Vivaldi · Firefox — emphasizing user choice, adding multiple model assistants. Firefox is experimenting with a sidebar form where you pick from several LLMs.
2. The sidebar-assistant place
- Send current page text to the model for summary, translation, and Q&A.
- Use clipboard or drag selections as input.
- Writing assistance (email, document drafts).
- Summary of search results (the AI answer panel on search pages).
Browsers can pass the page DOM, extracted text, and rendered output straight to the model, which gives stronger context than a plain chatbot.
3. Agent mode
A mode that automates page-element clicks, inputs, and navigation. Relatively new and named differently per tool:
- ChatGPT Atlas's agent mode.
- Comet's automated tasks.
- Other tools' beta and experimental modes.
The higher the autonomy, the greater the risk of irreversible actions like payments, posts, and deletions. Usually mitigated with approval gates and domain allow-lists.
4. Model backend and data
- OpenAI series — Atlas · Edge Copilot.
- Google Gemini — Chrome.
- Anthropic Claude · Mistral, etc. — some Brave Leo options.
- Local models — LM Studio · Ollama integration in some tools.
Data policies (training use, retention) differ by tool and account tier. Read the terms.
5. Other paths
Extension side — places not bundled with the browser itself:
- Official extensions for ChatGPT, Claude, Gemini.
- Integration extensions like Sider, Monica, MaxAI, Glasp.
- Page summary, translation, notes.
Search-engine side — Perplexity, You.com, ChatGPT Search, Google AI Overviews. The line between browser assistance and search assistance is blurring.

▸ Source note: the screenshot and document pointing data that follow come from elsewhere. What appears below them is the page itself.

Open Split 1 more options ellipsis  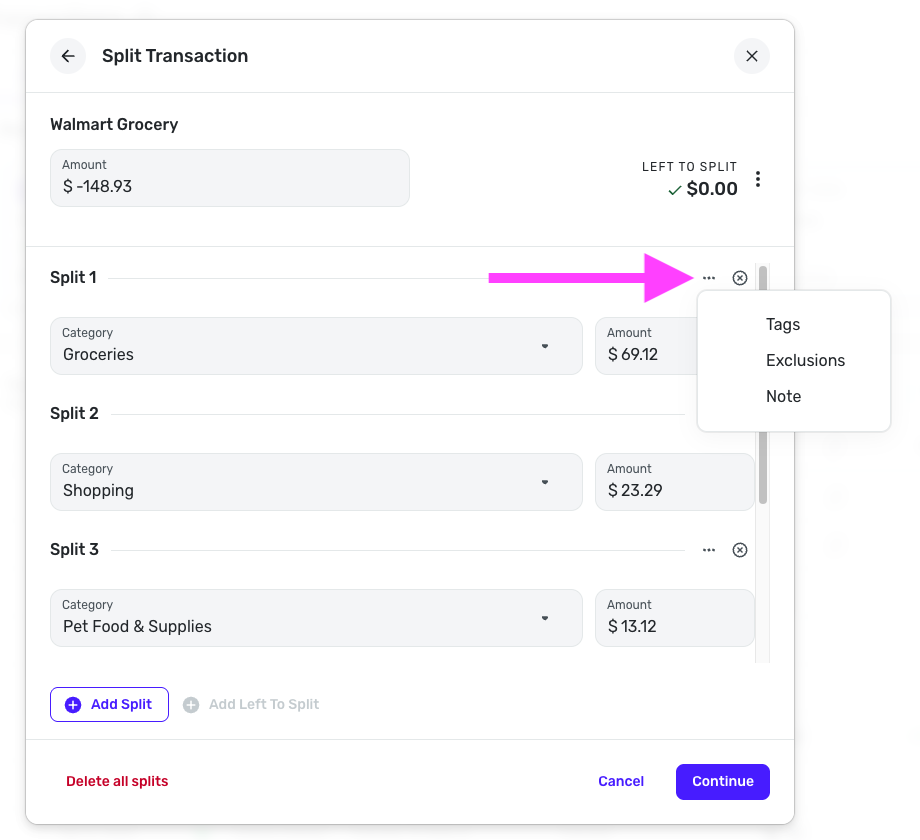[x=709, y=278]
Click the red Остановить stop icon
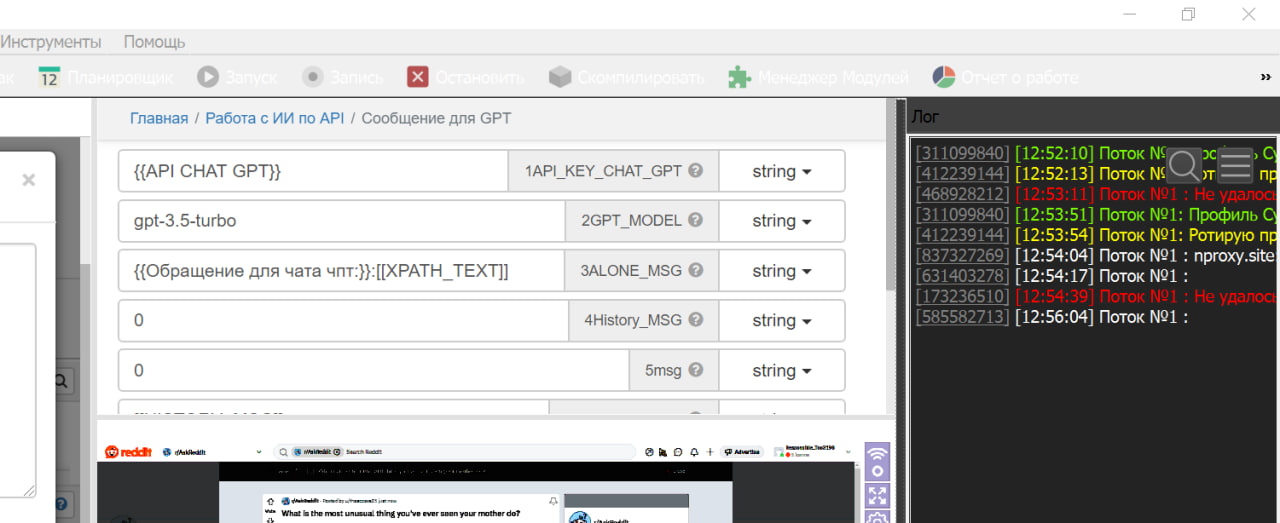The height and width of the screenshot is (523, 1280). 418,77
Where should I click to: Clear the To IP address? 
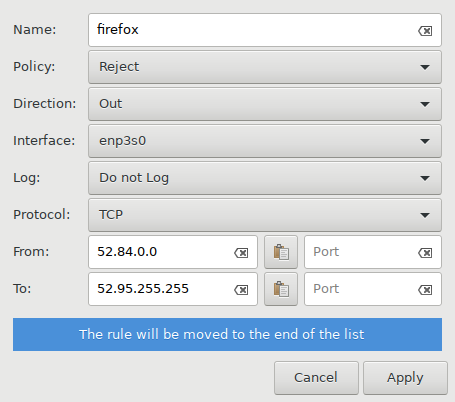pos(241,290)
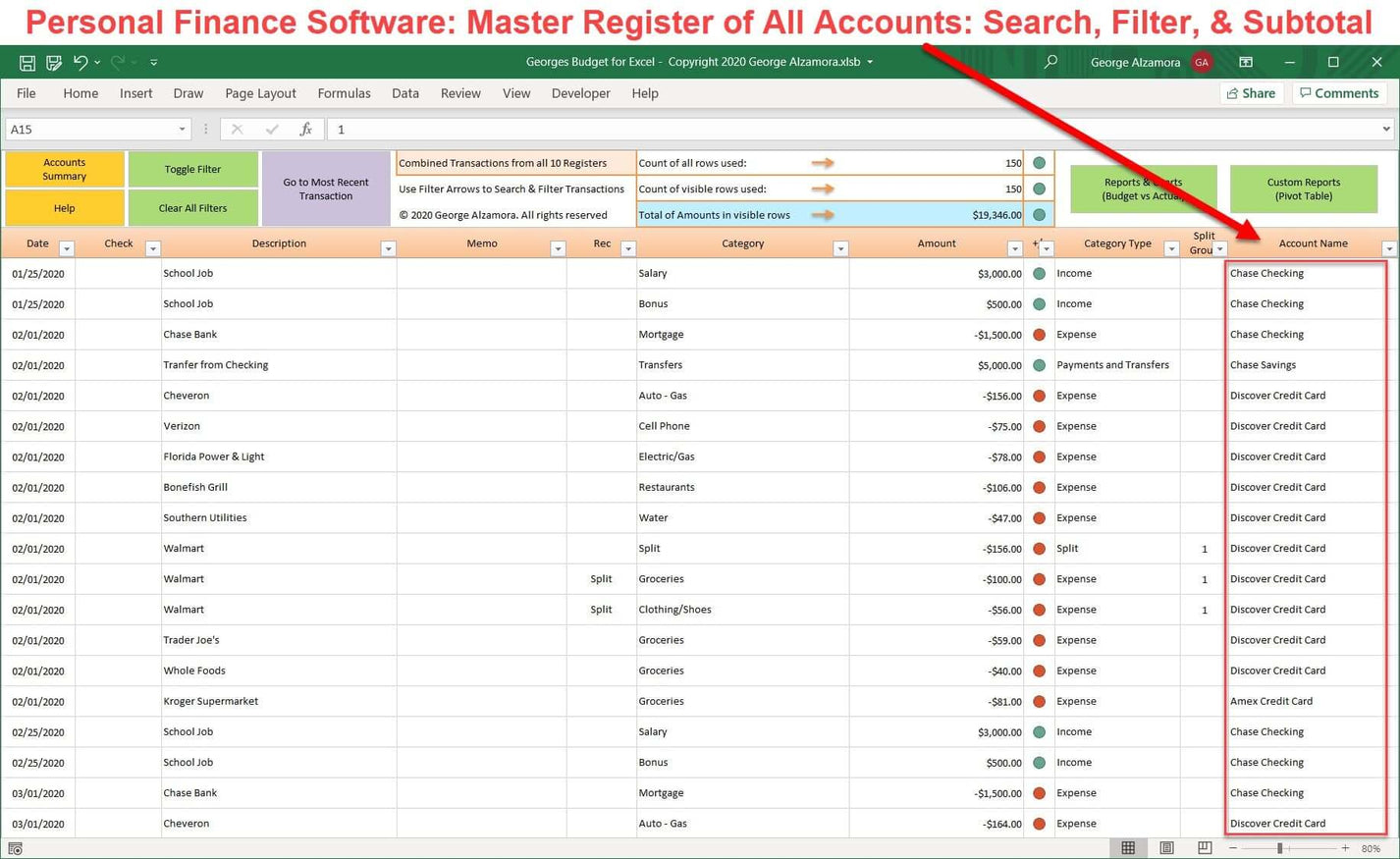This screenshot has width=1400, height=859.
Task: Click the Save icon on the Quick Access Toolbar
Action: pos(27,62)
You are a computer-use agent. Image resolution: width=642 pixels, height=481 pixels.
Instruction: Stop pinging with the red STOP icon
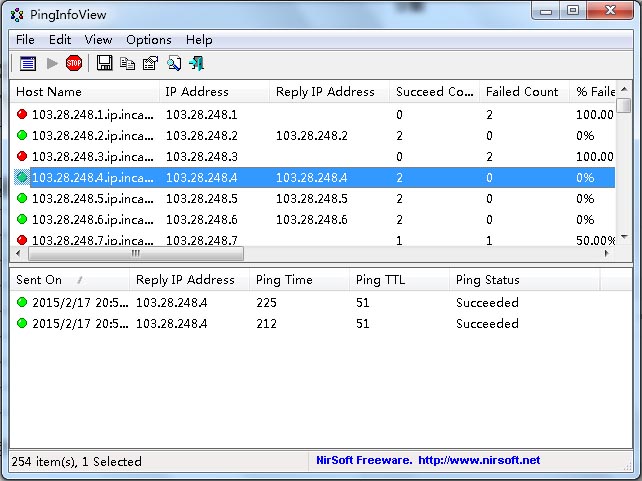pos(74,64)
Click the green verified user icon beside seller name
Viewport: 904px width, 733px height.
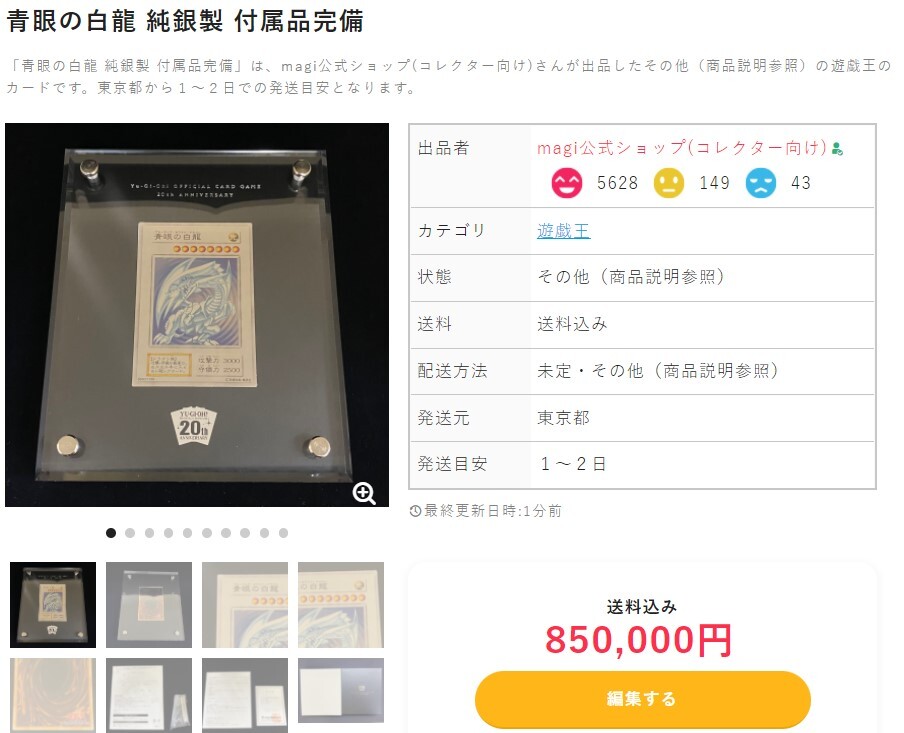coord(838,149)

Combining with automation tools — strands that put LLMs on libraries like Playwright and Browser-use to operate pages on the user's behalf. Custom agents (LangGraph · ADK) + browser tools.
6. Use places
- Summary — long articles, papers, documents.
- Translation — partial or whole pages.
- Drafts — comments, emails, social messages.
- Appointment / booking helper — form filling.
- Research helper — comparing multiple pages, generating tables.
- Shopping helper — comparing prices and reviews.
- Personal assistant — flow of work across multiple pages.
7. The activation place
- Region — some features available in stages by region.
- Account tier — free vs paid (ChatGPT Plus · Perplexity Pro · Edge Copilot Pro).
- OS — initially macOS only, later including Windows.
- Terms consent — options for training use and retention.
8. Privacy · data
- Training use — varies by tool and account tier. Find the opt-out location.
- Retention — retention period for chats and page text.
- Local model option — Brave Leo and others offer local backends optionally.
- Enterprise policy — separate policies and admin consoles for corporate use.
9. Common pitfalls
Permission scope — agent mode handling all page input and clicks collides with password managers, payments, and important tasks. Domain allow-list.
Indirect injection — hidden instructions in pages (small text, metadata) trying to alter model behavior. Design the trust boundary.
History exposure — page text remains in chat history and logs. An option to disable auto-assist on sensitive pages (banking, health).
Wrong auto-input — auto-fill in forms and payments may proceed by mistake. Confirm each time.
Multilingual drift — the model may mix Korean responses on English pages and vice versa.
Rapid policy change — data policies for new features change quarterly. Periodic check-ups.
Conflict with extensions — multiple AI extensions running on the same page muddle usability, cost, and log visibility.
Speed and cost — large page summaries use big tokens each time. Watch the auto-call triggers.
Closing thoughts
AI browser assistants started with sidebar summary and translation and are climbing toward higher autonomy in agent mode. As autonomy grows, the risks of permission scope, indirect injection, and wrong auto-input grow with it. Turning off auto-assist on sensitive pages and putting a user-approval gate on every irreversible action like payments and posts is the safe shape.
Next
- (end of agent-tooling)
We refer to ChatGPT Atlas · Perplexity Comet · Gemini in Chrome · Edge Copilot · Brave Leo · Dia · W3C WebExtensions · Browser-use · Playwright.